Et puis, il y a les chansons de 1973, qui tournent en boucle depuis un petit moment dans mon Iphone. Si j’ai attendu un peu pour en parler ici c’est parce que leur leur album, Bye Bye the cellphone, c’est un peu pour moi la playlist idéale d’une journée d’été. Harmonies rondes et joyeuses, légèreté avec ici et là quelques touches de cette sorte particulière de mélancolie qu’on prend parfois plaisir à ressentir et qui convient bien à la langueur du plein été. Lointains échos des Beatles ou des Beach Boys.
Dedans, on trouvera forcément la chanson avec laquelle on a envie de boire son café noir face à la mer au point du jour, ou alors faire comme si. Un peu plus tard, celle avec laquelle on prend la route, pour aller vers une destination qu’on voudrait inconnue. Celle, encore, qui semble faite pour un groupe de copains qui paressent au soleil. Une autre qui accompagnerait idéalement la fin de journée, au moment où il fait moins chaud, quand on s’attarde sur la plage pour échanger des petits secrets avant d’aller retrouver les autres pour l’apéritif. Je suis sûre qu’il y a celle pour l’apéritif, également. Et celle encore sur laquelle on se lève à la fin du repas pour danser avec tout la nonchalance que suggère la chaleur de l’été, de cette façon de danser qui n’est pas tout à fait de la danse, avec laquelle on exprime juste la joie d’être-là, sans rien de plus urgent à faire qu’onduler sous les arbres, pieds nus, les yeux fermés. Et d’autre encore, pour ce qui suit la danse etc… Bye bye the cellphone est définitivement, l’album de mon été.

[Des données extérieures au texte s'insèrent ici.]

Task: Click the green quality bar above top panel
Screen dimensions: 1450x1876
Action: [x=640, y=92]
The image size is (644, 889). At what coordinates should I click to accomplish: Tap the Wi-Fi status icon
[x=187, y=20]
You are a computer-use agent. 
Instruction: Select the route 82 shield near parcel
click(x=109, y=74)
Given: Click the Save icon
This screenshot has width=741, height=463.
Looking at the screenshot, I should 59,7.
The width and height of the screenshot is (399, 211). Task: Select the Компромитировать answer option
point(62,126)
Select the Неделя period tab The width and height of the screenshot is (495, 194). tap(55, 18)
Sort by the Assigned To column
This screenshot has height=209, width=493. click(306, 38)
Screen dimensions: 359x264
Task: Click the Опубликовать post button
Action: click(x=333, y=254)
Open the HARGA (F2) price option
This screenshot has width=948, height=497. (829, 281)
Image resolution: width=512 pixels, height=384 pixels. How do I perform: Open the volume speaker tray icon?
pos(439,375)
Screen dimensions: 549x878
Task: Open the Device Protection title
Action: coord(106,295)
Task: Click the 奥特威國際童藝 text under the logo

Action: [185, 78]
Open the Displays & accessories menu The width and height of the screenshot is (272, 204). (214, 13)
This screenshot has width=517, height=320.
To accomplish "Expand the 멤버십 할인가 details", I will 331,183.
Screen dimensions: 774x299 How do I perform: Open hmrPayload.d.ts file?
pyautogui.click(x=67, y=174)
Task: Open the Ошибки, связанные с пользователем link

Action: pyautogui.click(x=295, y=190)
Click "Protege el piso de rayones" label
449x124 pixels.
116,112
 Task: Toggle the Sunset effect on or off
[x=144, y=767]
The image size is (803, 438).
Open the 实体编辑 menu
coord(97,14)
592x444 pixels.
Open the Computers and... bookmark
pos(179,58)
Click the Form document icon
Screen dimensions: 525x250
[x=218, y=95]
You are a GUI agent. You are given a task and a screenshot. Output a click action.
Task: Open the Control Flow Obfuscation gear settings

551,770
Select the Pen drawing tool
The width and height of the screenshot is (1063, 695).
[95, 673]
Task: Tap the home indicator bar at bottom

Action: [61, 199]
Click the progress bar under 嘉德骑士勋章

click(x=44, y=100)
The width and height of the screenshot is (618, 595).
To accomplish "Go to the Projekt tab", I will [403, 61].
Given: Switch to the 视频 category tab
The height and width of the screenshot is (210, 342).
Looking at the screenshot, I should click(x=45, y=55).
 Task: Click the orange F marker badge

Ces photos ont été prises au mois de juin, un soir de grande chaleur, au café de la danse. À la fin du concert, Diane Birch (dernière photo) est venue les accompagner. Je n’avais pas été renversée par la première écoute de son album, tout au plus légèrement séduite. Mais en live, mamma mia, quelle voix! J’espère vraiment avoir l’occasion d’aller écouter bien vite cette jeune femme aussi talentueuse que belle.